Business

Stellar-growth Hastings Hotels sees profits soar despite £53m 'Grand' move

THE north's longest-established family-run hotel chain Hastings Group has enjoyed a stellar last trading year as profits and turnover both soared.

And even though it is ploughing around £53 million into a new hotel in Belfast at the old Windsor House, the group is still sitting on assets of close to £40 million, according to accounts filed at Companies House.

Operators of six hotels right now, including the luxury Culloden and the Slieve Donard in Newcastle, Hastings saw its pre-tax profits lift more than 20 per cent to £4,918,796 in the year to October.

That compared to just over £4 million in 2015, and it came on a turnover of £36.7m (against £35.3m previously).

The group (it also owns the Europa, Everglades, Stormont and Ballygally Castle hotels) has net assets of £39.9m at year-end, up from £35m a year earlier.

Hastings is currently in currently in the final throes of construction of the 304-bedroom Grand Central Hotel in Belfast, due to open next June.

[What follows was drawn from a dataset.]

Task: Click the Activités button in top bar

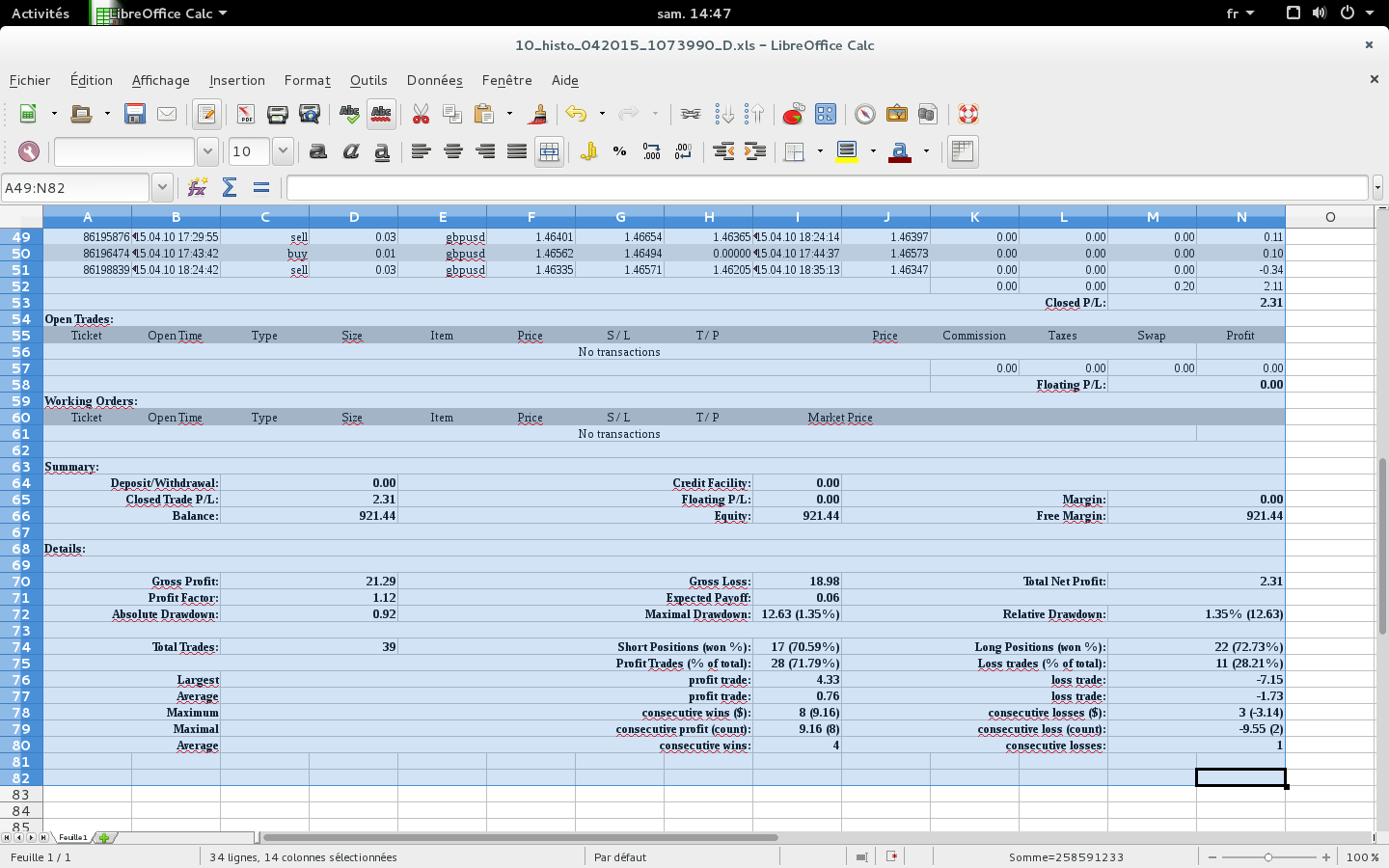Action: [41, 14]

Every penny of the investment (it was originally envisaged to cost £30 million) is coming from the Hastings Group's own cash reserves, with no government support whatsoever.

At least 150 permanent jobs will be created at the Grand Central (a nod to a hotel of similar name built on Royal Avenue in the Victorian era, but which was forced to shut its doors in 1970 as civil unrest kicked in).

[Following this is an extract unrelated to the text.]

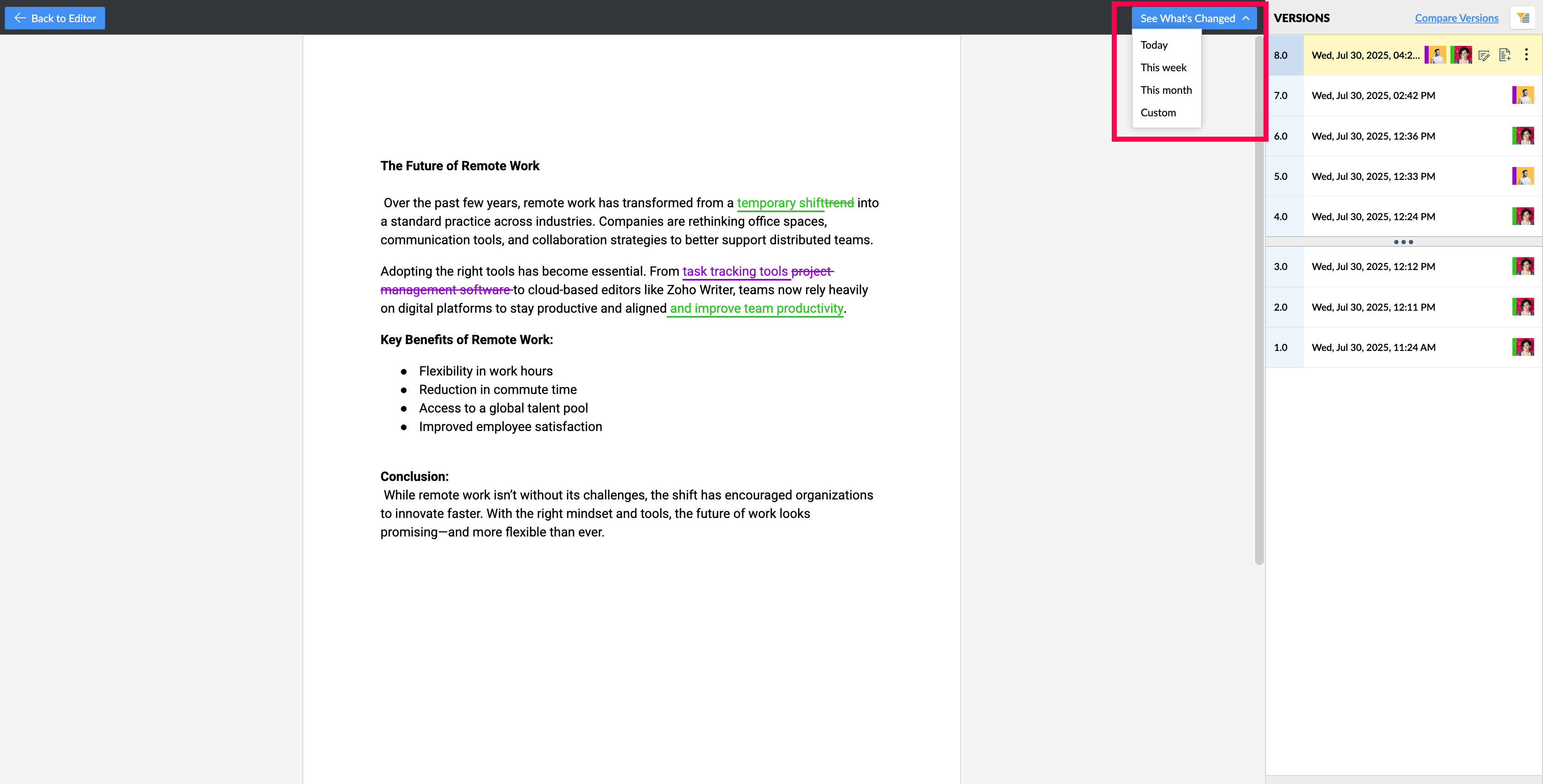Click the edit-note icon on version 8.0
Screen dimensions: 1543x784
point(1484,56)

And its completion will help put the city in prime position to host world sporting fixtures and international conferences.

The company's accounts show that an average 1,138 staff were employed in the group (roughly half-and-half full-time and part-time) over the course of the year (down from 1,185), though its wages bill increased still lifted to £12.2m from £11.8m.

In its strategic report accompanying the accounts, the company said: "The group will continue to seek every opportunity to increase profitable turnover."

It added: "The external commercial environment is expected to remain competitive in 2017."

The report added: "The key business risks affecting the group are considered to relate to competition from other licensed premises and hotel groups, and employee retention.

"These risks are addressed by the board carrying out regular strategic reviews, including assessments of competitor activity and the board's active review of competitor prices."